=== DIRECTION ===
Could you express the lines between the one holding "coordinates (916, 1038)." and the one holding "What do you see at coordinates (766, 4)", inclusive, as a Markdown table with the columns Row and Line, leaving out blank lines?

=== INPUT ROWS ===
※

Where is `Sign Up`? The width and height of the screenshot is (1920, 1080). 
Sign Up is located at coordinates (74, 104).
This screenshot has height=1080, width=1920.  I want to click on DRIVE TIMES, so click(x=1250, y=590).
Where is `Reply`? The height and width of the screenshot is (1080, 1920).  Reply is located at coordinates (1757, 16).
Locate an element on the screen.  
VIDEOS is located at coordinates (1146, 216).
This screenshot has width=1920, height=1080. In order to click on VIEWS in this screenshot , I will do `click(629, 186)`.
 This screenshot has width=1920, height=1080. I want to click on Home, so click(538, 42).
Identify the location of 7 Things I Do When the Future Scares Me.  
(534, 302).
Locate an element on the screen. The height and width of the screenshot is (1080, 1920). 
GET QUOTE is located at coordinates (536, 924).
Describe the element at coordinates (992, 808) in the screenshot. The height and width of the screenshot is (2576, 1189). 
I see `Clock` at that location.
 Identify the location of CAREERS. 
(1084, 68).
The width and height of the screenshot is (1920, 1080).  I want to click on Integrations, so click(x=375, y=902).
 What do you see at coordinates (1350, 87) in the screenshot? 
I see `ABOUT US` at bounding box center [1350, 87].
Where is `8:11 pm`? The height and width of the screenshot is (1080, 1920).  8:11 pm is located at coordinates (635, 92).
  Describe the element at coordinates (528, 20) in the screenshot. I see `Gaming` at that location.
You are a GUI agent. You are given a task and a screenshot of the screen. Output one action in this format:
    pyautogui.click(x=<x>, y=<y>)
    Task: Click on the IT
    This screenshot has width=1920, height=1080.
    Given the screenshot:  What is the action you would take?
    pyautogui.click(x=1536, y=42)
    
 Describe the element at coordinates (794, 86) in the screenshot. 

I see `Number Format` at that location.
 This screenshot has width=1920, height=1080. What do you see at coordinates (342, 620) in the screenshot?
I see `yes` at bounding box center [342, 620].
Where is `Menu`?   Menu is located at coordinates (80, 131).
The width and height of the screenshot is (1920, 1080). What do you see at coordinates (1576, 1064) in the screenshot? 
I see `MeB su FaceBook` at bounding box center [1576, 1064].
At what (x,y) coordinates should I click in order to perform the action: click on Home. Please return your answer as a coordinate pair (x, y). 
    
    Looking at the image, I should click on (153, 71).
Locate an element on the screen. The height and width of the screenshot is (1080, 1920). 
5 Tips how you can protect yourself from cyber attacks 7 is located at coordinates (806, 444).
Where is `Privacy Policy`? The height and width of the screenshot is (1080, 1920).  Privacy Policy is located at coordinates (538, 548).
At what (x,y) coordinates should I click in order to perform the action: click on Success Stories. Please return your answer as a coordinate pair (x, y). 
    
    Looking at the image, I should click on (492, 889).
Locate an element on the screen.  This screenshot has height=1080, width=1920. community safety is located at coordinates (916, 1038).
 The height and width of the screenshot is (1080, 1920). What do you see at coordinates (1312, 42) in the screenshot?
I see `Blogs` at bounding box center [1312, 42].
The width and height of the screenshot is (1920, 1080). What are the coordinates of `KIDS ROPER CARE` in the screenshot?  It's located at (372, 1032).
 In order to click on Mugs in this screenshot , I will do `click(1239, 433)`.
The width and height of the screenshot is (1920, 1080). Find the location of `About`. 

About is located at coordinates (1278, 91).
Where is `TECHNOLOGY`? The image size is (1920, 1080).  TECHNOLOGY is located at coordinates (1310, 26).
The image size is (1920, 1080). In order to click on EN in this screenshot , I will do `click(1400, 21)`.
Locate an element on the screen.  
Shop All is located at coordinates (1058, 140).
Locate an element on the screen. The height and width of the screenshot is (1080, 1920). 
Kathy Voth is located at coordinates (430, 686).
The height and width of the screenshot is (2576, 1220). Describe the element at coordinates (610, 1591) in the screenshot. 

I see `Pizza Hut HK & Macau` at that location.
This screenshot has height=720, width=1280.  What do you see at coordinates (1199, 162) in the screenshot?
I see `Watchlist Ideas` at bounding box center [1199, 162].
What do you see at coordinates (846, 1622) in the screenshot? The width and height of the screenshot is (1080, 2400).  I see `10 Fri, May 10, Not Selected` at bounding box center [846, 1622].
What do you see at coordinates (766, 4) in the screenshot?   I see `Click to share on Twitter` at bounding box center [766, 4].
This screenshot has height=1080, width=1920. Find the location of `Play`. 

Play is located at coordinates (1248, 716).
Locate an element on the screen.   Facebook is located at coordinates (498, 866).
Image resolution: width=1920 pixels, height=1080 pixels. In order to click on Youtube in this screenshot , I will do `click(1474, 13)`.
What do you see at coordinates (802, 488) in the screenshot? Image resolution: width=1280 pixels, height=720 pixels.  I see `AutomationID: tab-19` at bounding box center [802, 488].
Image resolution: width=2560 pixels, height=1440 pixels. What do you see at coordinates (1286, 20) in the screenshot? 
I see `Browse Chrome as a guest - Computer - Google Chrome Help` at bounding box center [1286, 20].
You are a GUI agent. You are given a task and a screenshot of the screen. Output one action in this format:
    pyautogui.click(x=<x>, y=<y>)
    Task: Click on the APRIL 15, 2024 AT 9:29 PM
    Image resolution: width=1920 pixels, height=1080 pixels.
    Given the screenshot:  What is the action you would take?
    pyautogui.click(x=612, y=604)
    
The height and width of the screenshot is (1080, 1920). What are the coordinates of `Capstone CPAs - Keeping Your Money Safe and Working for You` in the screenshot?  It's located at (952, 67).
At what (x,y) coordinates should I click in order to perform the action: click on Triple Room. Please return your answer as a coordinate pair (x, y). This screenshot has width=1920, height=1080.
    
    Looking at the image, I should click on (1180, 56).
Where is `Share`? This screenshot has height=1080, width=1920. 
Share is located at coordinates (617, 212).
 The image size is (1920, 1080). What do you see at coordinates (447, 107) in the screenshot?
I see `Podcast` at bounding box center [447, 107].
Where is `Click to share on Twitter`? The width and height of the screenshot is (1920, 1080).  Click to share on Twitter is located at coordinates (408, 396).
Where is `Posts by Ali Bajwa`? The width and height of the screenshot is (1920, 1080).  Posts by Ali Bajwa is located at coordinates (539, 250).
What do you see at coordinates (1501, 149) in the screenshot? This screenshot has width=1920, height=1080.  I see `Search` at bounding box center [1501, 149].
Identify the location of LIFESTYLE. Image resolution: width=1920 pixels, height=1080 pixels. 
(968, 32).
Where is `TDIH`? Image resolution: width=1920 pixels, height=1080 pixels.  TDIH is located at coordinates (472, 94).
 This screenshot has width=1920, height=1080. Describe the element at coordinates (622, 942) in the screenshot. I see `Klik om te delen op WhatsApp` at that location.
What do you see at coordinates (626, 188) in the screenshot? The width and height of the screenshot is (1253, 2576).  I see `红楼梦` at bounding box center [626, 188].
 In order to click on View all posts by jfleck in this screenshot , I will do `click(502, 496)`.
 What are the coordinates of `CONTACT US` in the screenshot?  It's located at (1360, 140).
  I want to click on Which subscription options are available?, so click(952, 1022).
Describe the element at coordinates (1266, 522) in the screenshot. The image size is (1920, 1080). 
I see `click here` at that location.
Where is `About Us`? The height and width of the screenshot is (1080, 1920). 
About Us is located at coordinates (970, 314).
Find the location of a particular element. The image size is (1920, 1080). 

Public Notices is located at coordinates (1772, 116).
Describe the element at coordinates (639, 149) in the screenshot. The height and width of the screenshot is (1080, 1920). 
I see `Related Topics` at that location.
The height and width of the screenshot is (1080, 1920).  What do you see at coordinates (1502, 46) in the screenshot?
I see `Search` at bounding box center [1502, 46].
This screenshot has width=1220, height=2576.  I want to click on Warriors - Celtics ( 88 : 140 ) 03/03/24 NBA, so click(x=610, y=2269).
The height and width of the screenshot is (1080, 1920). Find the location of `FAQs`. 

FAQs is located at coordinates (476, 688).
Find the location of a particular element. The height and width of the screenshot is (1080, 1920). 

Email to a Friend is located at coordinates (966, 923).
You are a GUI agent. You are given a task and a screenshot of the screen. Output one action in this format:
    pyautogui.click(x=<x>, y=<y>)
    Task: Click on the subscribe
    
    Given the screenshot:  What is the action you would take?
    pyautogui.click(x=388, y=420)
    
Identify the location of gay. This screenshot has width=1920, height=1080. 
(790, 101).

※

=== RESPONSE TO THE TASK ===
| Row | Line |
|---|---|
| 1 | Locate an element on the screen.  This screenshot has height=1080, width=1920. community safety is located at coordinates (916, 1038). |
| 2 |  The height and width of the screenshot is (1080, 1920). What do you see at coordinates (1312, 42) in the screenshot? |
| 3 | I see `Blogs` at bounding box center [1312, 42]. |
| 4 | The width and height of the screenshot is (1920, 1080). What are the coordinates of `KIDS ROPER CARE` in the screenshot?  It's located at (372, 1032). |
| 5 |  In order to click on Mugs in this screenshot , I will do `click(1239, 433)`. |
| 6 | The width and height of the screenshot is (1920, 1080). Find the location of `About`.  |
| 7 | About is located at coordinates (1278, 91). |
| 8 | Where is `TECHNOLOGY`? The image size is (1920, 1080).  TECHNOLOGY is located at coordinates (1310, 26). |
| 9 | The image size is (1920, 1080). In order to click on EN in this screenshot , I will do `click(1400, 21)`. |
| 10 | Locate an element on the screen.   |
| 11 | Shop All is located at coordinates (1058, 140). |
| 12 | Locate an element on the screen. The height and width of the screenshot is (1080, 1920).  |
| 13 | Kathy Voth is located at coordinates (430, 686). |
| 14 | The height and width of the screenshot is (2576, 1220). Describe the element at coordinates (610, 1591) in the screenshot.  |
| 15 | I see `Pizza Hut HK & Macau` at that location. |
| 16 | This screenshot has height=720, width=1280.  What do you see at coordinates (1199, 162) in the screenshot? |
| 17 | I see `Watchlist Ideas` at bounding box center [1199, 162]. |
| 18 | What do you see at coordinates (846, 1622) in the screenshot? The width and height of the screenshot is (1080, 2400).  I see `10 Fri, May 10, Not Selected` at bounding box center [846, 1622]. |
| 19 | What do you see at coordinates (766, 4) in the screenshot?   I see `Click to share on Twitter` at bounding box center [766, 4]. |